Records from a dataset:
══════════

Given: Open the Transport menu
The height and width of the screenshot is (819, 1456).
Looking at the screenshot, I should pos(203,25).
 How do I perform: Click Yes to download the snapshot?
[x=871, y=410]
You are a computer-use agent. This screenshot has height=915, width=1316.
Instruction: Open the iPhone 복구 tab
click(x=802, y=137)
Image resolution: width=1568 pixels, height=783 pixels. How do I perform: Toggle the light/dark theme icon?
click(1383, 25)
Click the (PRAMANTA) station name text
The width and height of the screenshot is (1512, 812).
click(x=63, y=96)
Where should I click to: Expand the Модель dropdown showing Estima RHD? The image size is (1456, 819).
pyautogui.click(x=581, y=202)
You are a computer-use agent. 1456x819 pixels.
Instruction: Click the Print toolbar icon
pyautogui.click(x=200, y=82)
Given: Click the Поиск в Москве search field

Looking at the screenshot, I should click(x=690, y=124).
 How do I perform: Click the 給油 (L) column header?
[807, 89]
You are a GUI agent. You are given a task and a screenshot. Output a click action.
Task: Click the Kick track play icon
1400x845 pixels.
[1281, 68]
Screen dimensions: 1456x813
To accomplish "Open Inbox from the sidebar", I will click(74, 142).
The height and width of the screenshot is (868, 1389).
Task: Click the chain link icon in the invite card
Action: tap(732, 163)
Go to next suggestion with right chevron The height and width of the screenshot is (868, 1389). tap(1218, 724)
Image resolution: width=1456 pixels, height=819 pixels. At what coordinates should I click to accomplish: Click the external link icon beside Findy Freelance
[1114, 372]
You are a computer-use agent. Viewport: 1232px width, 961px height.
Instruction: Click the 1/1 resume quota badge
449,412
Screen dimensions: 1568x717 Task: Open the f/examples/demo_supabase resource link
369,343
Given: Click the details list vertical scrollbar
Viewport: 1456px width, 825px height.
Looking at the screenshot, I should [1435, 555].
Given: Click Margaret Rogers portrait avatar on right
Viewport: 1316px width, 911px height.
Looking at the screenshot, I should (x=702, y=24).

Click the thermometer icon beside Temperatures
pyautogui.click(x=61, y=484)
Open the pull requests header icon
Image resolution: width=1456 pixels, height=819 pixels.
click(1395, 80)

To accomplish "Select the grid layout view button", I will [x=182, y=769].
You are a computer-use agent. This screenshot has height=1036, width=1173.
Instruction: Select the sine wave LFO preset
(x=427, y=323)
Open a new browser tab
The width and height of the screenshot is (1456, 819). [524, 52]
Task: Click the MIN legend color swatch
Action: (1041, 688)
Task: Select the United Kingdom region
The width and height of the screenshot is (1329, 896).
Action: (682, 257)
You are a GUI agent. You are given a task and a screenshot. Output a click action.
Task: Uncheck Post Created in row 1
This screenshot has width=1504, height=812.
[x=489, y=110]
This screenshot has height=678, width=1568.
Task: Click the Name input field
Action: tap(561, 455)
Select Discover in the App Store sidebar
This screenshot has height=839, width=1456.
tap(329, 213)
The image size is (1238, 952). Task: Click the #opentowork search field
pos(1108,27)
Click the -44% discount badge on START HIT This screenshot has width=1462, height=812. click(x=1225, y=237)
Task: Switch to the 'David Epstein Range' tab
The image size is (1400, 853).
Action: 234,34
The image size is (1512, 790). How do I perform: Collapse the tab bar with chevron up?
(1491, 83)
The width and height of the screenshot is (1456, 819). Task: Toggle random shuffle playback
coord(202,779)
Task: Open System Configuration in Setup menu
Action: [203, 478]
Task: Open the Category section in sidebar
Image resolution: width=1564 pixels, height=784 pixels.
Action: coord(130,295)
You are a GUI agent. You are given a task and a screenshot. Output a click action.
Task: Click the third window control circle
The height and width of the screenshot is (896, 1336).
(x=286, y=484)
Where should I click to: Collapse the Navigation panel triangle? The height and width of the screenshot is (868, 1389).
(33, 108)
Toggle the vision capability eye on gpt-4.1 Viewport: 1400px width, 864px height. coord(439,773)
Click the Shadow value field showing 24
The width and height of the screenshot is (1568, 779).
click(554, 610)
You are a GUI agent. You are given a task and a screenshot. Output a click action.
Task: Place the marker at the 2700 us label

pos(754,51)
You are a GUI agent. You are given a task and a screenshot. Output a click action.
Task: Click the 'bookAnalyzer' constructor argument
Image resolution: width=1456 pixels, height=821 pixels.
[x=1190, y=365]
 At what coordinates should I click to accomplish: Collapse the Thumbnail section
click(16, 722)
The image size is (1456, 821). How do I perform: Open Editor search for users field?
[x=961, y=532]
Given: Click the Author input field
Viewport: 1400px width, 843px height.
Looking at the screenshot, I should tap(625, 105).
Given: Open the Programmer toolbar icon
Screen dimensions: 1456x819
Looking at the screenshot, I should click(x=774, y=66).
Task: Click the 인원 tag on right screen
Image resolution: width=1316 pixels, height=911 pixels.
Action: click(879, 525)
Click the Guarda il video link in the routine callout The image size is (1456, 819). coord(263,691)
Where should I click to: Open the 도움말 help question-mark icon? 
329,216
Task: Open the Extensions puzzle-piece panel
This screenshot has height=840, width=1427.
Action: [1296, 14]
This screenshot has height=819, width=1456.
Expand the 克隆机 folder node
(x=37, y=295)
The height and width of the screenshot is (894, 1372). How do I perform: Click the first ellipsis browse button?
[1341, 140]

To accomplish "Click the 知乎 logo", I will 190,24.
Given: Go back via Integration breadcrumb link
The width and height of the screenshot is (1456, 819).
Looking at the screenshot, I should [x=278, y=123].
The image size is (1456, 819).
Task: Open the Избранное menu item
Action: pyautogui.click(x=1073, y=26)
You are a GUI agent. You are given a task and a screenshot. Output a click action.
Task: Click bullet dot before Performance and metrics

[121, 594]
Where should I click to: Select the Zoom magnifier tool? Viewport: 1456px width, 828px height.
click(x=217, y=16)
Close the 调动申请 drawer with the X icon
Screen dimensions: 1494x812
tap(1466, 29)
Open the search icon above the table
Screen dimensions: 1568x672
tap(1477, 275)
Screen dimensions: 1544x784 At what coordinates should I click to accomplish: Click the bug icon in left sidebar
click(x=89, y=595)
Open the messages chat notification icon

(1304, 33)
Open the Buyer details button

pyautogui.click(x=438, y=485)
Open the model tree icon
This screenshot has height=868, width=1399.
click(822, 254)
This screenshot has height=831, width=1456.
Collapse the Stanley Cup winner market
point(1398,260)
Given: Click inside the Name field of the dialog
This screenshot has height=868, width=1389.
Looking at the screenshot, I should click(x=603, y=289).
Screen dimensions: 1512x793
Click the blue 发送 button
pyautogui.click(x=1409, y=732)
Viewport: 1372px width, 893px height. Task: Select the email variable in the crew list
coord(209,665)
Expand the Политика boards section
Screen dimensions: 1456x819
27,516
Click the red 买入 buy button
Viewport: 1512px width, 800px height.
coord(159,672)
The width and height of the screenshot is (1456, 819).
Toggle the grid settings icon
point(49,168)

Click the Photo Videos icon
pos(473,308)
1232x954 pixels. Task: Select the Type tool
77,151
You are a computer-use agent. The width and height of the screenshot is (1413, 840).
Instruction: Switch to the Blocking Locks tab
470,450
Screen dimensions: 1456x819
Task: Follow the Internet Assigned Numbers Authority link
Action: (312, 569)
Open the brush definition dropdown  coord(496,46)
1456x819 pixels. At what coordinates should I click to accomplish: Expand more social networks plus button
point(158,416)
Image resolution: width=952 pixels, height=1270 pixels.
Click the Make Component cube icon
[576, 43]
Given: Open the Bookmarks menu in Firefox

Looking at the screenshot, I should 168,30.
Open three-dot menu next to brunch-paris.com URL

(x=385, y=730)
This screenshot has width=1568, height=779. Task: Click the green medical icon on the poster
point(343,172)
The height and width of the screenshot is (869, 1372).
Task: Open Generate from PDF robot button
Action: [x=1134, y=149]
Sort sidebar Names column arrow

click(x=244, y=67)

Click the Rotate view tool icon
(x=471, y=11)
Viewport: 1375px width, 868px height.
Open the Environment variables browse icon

══════════

HOW TO COMPLETE THIS TASK: Where a line of the data holds the word "computer", copy that line.

WRITTEN RESPONSE:
You are a computer-use agent. This screenshot has height=915, width=1316.
You are a computer-use agent. 1456x819 pixels.
You are a computer-use agent. Viewport: 1232px width, 961px height.
You are a computer-use agent. This screenshot has height=1036, width=1173.
You are a computer-use agent. The width and height of the screenshot is (1413, 840).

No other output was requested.